*Task 1*. In the mailing-list message about time distribution over SpaceWire, what format is given for the actual time value?
*Task 2*. Continue the mailing-list message about time distribution over SpaceWire from its last line.

[time-nuts] time messages
magnus at rubidium.dyndns.org
Mon May 26 14:13:04 EDT 2014
On 05/26/2014 07:43 PM, Jim Lux wrote:
> I'm in the middle of implementing a lightweight time distribution system
> using SpaceWire (a fast point to point serial link with simple routers
> to build networks).
> SpaceWire provides a special token called a timecode which propagates
> from a "tick source" to various nodes, but that just provides the "tone"
> and I need to define a "at the tone the time is/was" message.
> In practice, the uncertainty in the timecode/mark is somewhere around 1
> microsecond, and it's bounded.
> The actual format of the time is easy: CCSDS Unsegmented Code, which
> basically 4 bytes of integer seconds, and 4 bytes of fractional seconds.
> The question I have is how best to represent the underlying uncertainty
> in that time message so that a consumer of time can make a decision
> about things like "how many bits to trust" or gain on filtering
> algorithms, etc.
> Some IRIG messages have a "time figure of merit" field.
> NTP has a precision field which is essentially "number of bits", and a
> similar scheme would be possible here. So, if my underlying clock
> generating the time ticks is good to say, 1/65538th of a second, my
> precision field might be -16, if it's good to a second, precision would
> be 0, and if it's only good to 16 seconds, it would be +4.
> Is going in powers of 2 sufficient? The underlying clocks are likely
> things like TCXOs and/or a GPS receiver. So you might have a 1ppm TCXO
> or a 50 ppm TCXO. Or, a GPS receiver which puts out a 1pps with 10ns
> uncertainty (e.g. 10 ppb .. -26 bits)

Saved entries
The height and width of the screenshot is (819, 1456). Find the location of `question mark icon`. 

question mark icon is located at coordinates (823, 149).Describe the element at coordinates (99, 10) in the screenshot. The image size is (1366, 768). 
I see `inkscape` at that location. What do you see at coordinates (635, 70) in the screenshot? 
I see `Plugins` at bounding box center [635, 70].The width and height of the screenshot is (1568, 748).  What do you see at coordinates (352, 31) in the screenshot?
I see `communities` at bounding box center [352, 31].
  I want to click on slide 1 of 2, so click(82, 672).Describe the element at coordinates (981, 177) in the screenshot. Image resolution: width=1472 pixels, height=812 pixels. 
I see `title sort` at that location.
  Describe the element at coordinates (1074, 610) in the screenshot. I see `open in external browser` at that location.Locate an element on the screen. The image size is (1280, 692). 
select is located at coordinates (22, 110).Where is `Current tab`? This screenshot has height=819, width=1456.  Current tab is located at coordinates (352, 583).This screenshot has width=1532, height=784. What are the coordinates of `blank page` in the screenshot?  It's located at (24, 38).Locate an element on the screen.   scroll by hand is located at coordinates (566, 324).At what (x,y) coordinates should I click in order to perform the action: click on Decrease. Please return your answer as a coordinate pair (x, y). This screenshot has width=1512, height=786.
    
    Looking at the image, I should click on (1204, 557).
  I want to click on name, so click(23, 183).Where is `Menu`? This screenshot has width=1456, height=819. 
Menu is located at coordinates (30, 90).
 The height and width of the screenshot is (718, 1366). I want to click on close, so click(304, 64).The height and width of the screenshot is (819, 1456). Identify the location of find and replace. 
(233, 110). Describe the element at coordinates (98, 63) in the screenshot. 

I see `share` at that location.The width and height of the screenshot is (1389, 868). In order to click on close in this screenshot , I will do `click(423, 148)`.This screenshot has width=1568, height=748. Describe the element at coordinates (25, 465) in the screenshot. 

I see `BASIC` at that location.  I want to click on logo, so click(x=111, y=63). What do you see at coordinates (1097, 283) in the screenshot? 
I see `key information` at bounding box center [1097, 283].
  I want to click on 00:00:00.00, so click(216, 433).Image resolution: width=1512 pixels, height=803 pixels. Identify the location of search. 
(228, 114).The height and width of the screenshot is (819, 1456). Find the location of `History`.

*Answer space 1*. CCSDS Unsegmented Code: 4 bytes of integer seconds and 4 bytes of fractional seconds.

*Answer space 2*.
> Is it worth having a separate field for "validity" or should that be
> encoded as a "special value" for the precision field (in general, I
> don't like "special values", but in the space biz, people DO like to
> pack more info into fewer bits)
I think that power of 2 suffice for most applications. Your 64 bit
format requires a 6 bit field, so you could use up the other two bits of
that byte to hold the bits after the leading 1.x times the exponent, if
you would like a little more refinement.
An interesting approach is found in C37.118 variant of IRIG-B, in which
one field gives the hold-over mode precision in power of 10 steps so
that as you go into hold-over you can step this to reflect the expected
range of deviation from "real" phase. Then, when in lock (a special case
of this first field) the precision of in-lock performance is given,
again in power of 10 steps. A special case of one of these can be "invalid".
Recommendations of how these should be set by GPS source or whatever may
help people to understand how they should be properly used.